En un amplio reportaje publicado en la revista ‘Vanity Fair’, el entonces embajador norteamericano en España, Terence Todman, explica que estuvo en contacto aquella noche con la Casa Real y que informó al Rey de que sus unidades en Europa podrían intervenir en España si el Monarca lo consideraba necesario.
Según el reportaje, que muestra el papel desempeñado por la Administración norteamericana aquel día, tres meses antes de la asonada el Rey informó al embajador de los rumores sobre un posible golpe de Estado y le confesó su “pesimismo” por la “ineficacia” del presidente Adolfo Suárez. Aunque, según revela un cable de la Casa Blanca, no veía “ninguna alternativa a él en el horizonte”.
En el mismo reportaje, el entonces jefe de la CIA en España, Ronald Estes, desvela que había informado puntualmente a la Casa Real sobre los planes golpistas en marcha.

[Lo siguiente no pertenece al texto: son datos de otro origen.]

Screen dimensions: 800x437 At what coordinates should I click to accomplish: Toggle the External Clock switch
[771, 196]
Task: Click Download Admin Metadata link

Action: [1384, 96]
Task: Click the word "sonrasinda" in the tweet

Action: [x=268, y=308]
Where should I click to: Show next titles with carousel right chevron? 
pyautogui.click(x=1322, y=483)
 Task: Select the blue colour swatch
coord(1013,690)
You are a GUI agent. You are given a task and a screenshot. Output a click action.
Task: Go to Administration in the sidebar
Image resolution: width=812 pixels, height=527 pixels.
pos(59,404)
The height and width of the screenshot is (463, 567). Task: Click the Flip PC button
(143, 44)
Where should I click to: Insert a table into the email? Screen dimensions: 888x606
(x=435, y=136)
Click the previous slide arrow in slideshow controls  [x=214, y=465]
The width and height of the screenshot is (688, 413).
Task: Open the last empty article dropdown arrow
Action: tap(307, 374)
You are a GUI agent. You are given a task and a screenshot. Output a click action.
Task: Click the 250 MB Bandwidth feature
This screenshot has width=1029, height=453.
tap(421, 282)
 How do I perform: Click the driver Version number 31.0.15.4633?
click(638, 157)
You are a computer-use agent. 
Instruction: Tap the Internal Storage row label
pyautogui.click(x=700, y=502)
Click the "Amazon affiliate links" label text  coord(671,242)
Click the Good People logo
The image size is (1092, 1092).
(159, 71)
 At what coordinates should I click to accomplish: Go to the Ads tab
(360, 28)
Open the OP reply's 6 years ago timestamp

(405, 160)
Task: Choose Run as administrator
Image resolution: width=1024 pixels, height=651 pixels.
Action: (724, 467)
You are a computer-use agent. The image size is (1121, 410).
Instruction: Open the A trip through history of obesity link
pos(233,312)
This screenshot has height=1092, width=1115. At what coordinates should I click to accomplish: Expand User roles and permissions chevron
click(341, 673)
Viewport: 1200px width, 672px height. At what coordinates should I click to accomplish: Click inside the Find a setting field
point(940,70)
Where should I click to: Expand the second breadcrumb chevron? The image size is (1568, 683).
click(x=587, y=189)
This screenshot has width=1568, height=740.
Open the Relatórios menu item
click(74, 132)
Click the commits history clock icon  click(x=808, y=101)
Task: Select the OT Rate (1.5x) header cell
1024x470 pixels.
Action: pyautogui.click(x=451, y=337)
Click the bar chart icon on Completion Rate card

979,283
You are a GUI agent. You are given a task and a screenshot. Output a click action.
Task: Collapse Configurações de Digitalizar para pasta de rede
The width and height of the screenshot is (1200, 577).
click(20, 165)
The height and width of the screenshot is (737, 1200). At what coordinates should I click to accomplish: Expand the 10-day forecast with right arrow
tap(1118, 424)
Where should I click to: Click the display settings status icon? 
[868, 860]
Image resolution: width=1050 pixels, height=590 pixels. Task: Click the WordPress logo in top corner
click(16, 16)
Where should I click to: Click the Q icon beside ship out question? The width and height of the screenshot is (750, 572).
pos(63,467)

Vigilar un posible levantamiento militar era, según explica el ex agente, una de las principales misiones de la agencia norteamericana en España durante la Transición, además de intentar “infiltrarse y neutralizar” a la banda terrorista ETA.
De acuerdo con el relato de los hechos que hizo el teniente coronel Antonio Tejero durante el juicio por el 23-F, los norteamericanos habrían tenido pleno conocimiento de la operación que se iba a llevar a cabo y habrían dado su aprobación. Incluso, según han publicado numerosos libros y artículos desde entonces, habrían puesto en alerta sus bases militares en la Península (Torrejón, Rota, Zaragoza y Morón) días antes de la asonada.
Sin embargo, los responsables de la Administración Reagan en España durante aquellos días desmienten esta información, niegan que las bases estuvieran en alerta -lo que confirmaría el conocimiento previo- y destacan que apoyaron al Rey en todo momento porque un golpe militar hubiera impedido el proceso de entrada de España en la OTAN, objetivo prioritario en su política bilateral con nuestro país.